» Exercise details
Among the entries, find each line that includes the string "Given" and list it.
++++ Information shown ++++
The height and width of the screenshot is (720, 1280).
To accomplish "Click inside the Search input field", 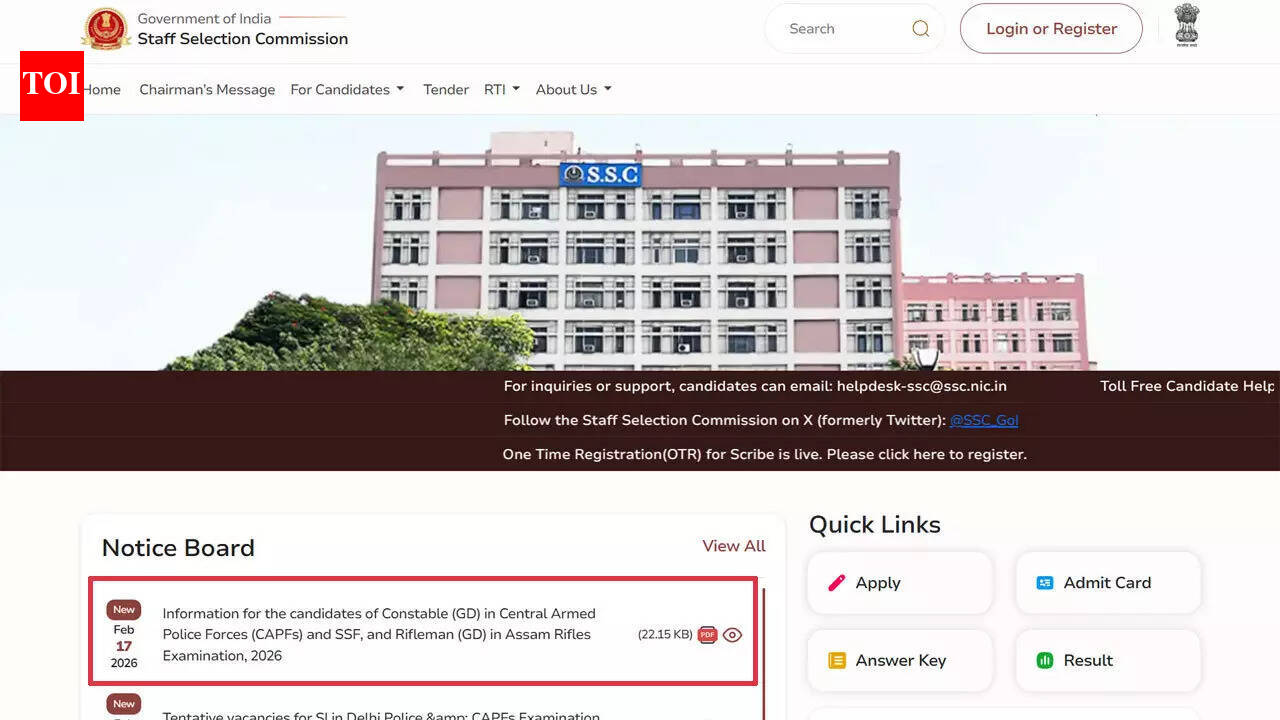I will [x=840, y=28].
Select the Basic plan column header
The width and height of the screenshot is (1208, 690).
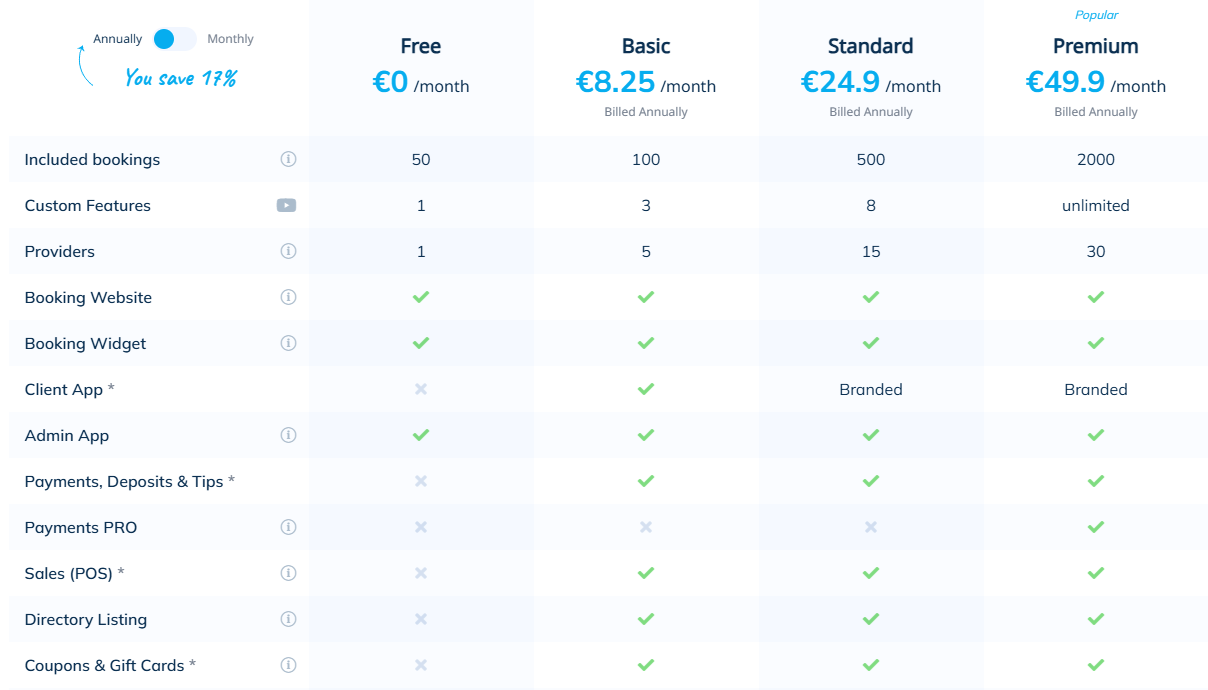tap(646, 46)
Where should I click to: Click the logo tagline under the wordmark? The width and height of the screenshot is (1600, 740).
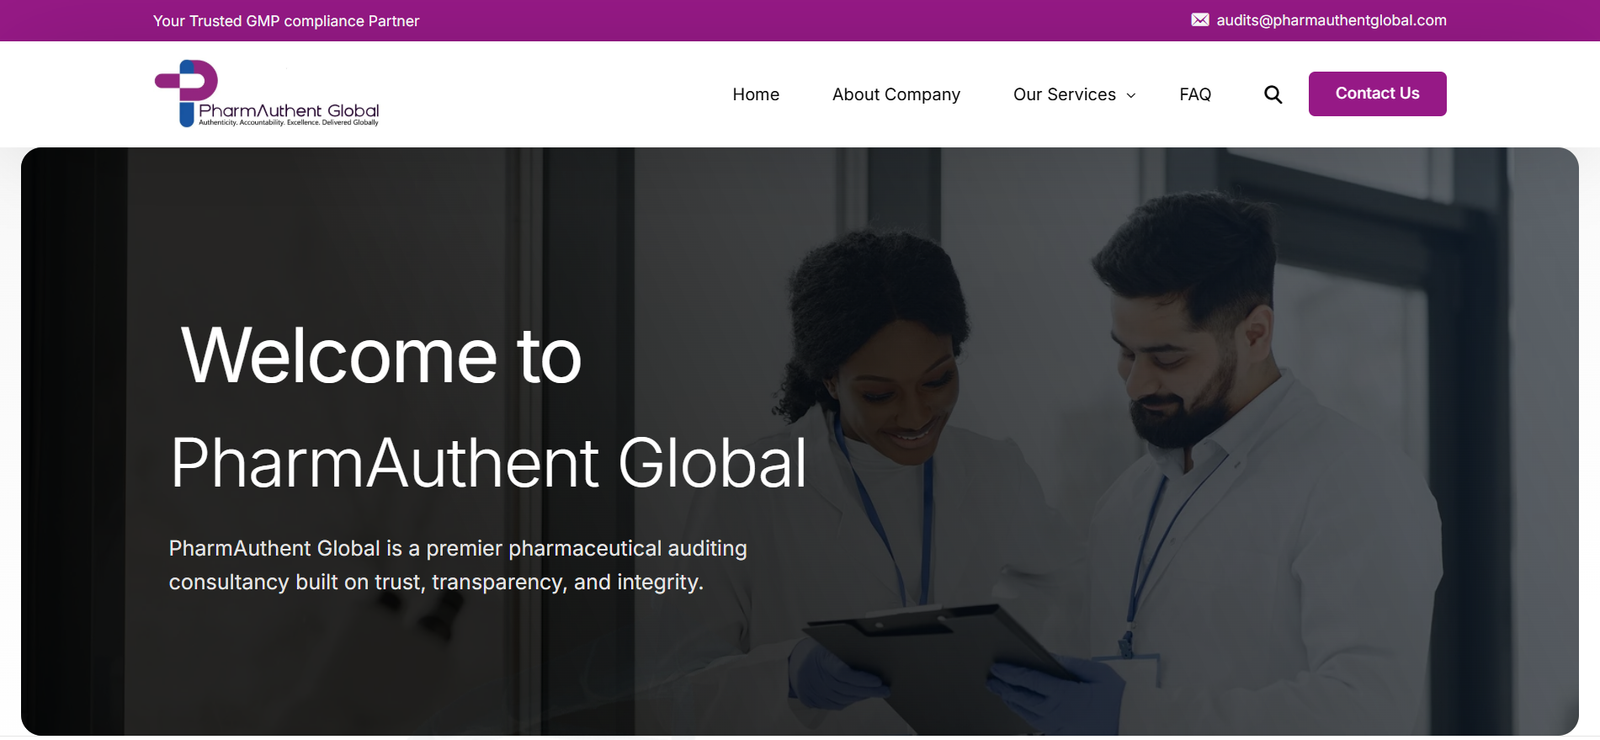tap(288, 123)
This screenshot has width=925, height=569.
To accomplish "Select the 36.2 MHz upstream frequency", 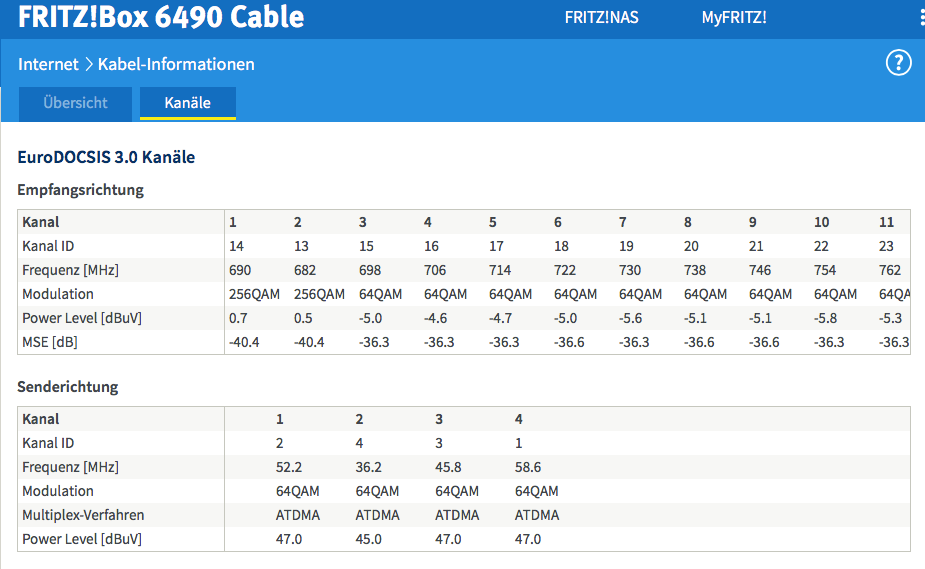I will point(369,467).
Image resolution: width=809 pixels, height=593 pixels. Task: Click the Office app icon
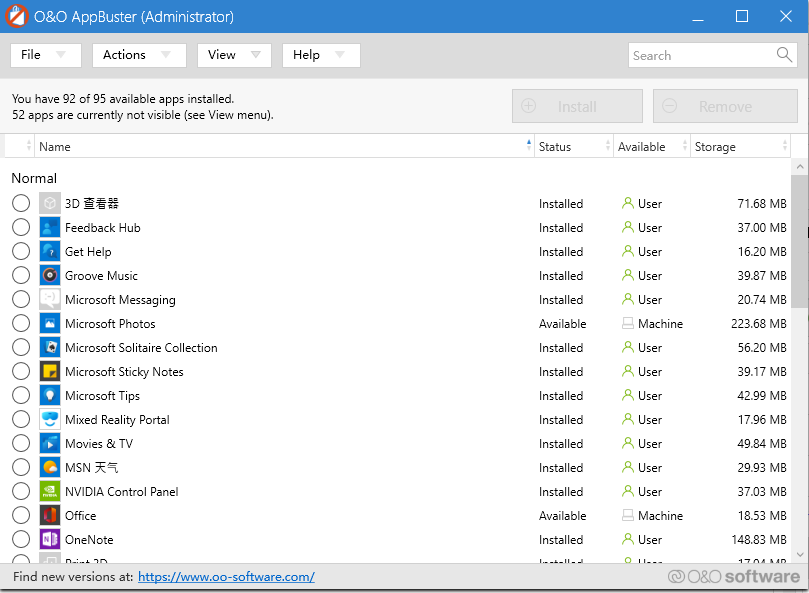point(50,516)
++++
++++ Information shown ++++
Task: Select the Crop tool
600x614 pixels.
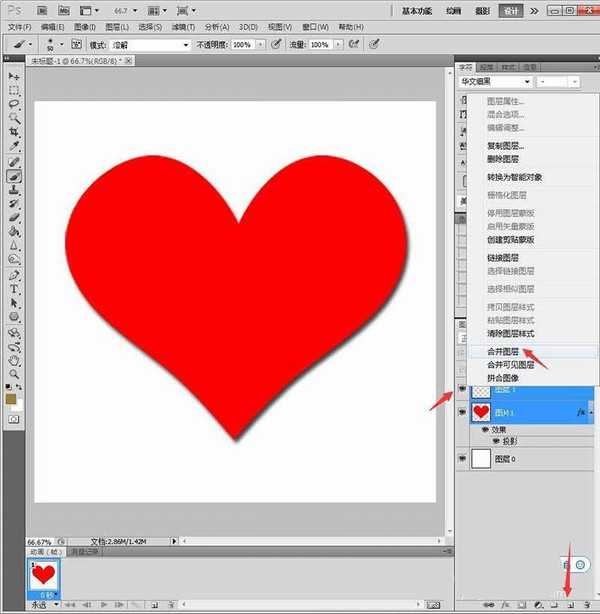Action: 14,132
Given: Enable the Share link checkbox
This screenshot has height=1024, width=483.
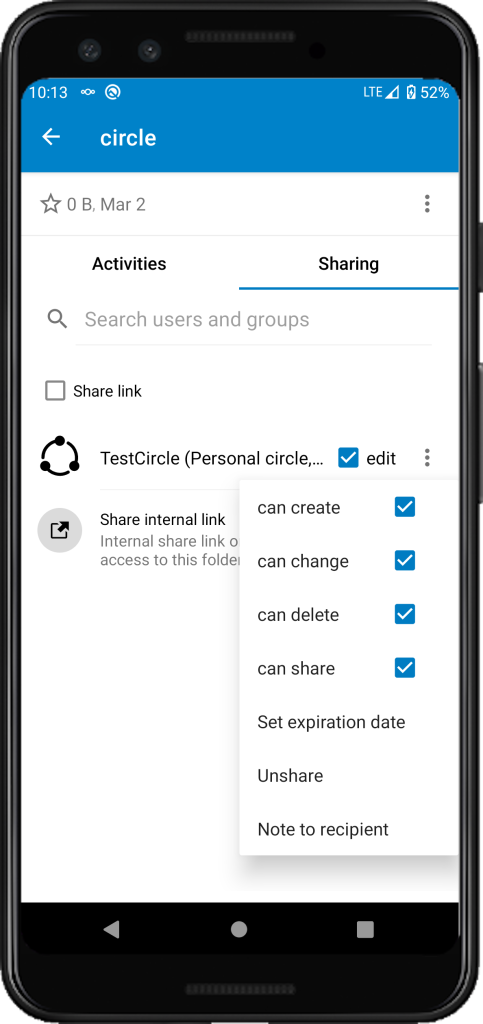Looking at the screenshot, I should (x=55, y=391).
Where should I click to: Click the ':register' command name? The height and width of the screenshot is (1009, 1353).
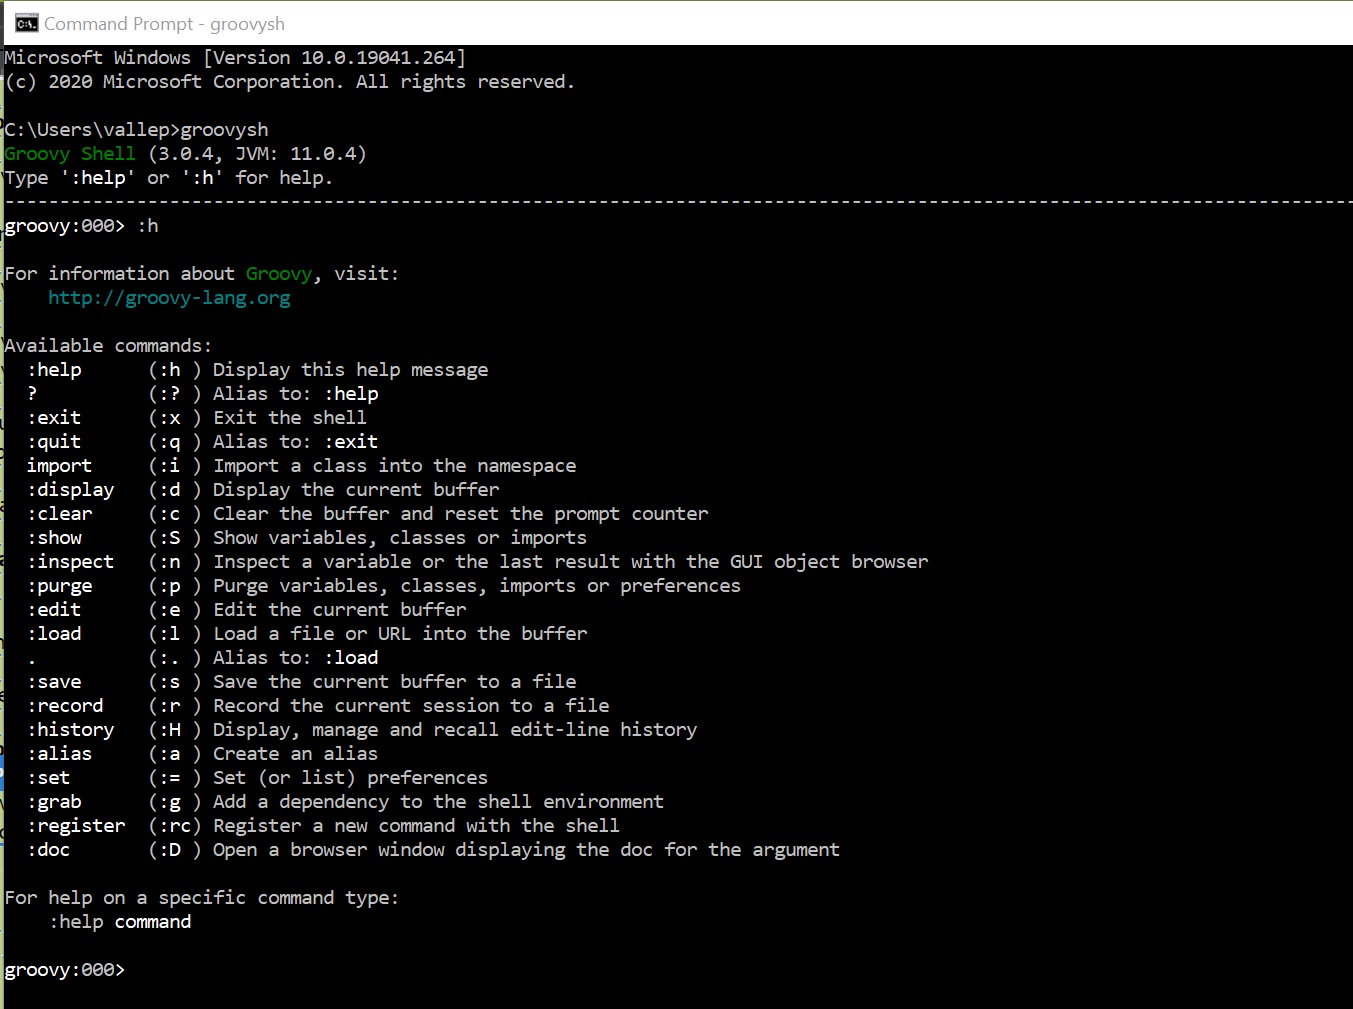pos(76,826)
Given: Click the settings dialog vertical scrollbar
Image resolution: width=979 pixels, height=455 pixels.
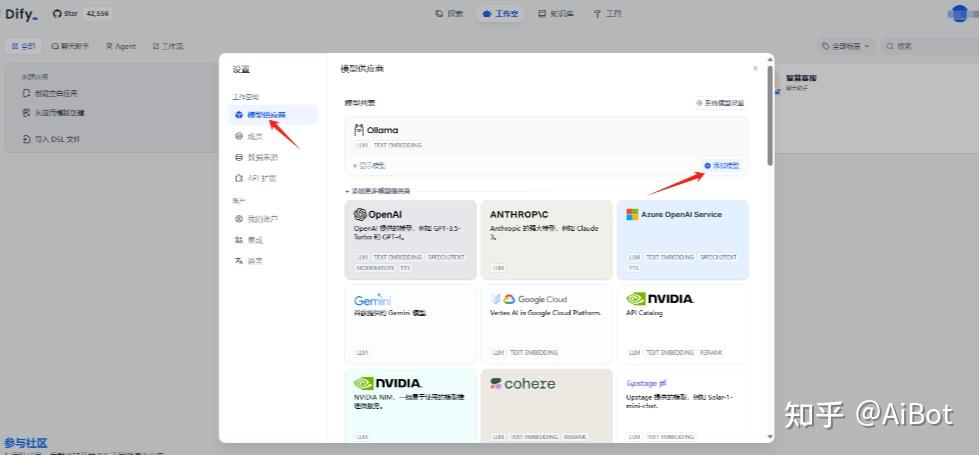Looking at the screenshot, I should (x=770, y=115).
++++
» Response to the task
Given: Enable the Share link checkbox
Given: Click the settings dialog vertical scrollbar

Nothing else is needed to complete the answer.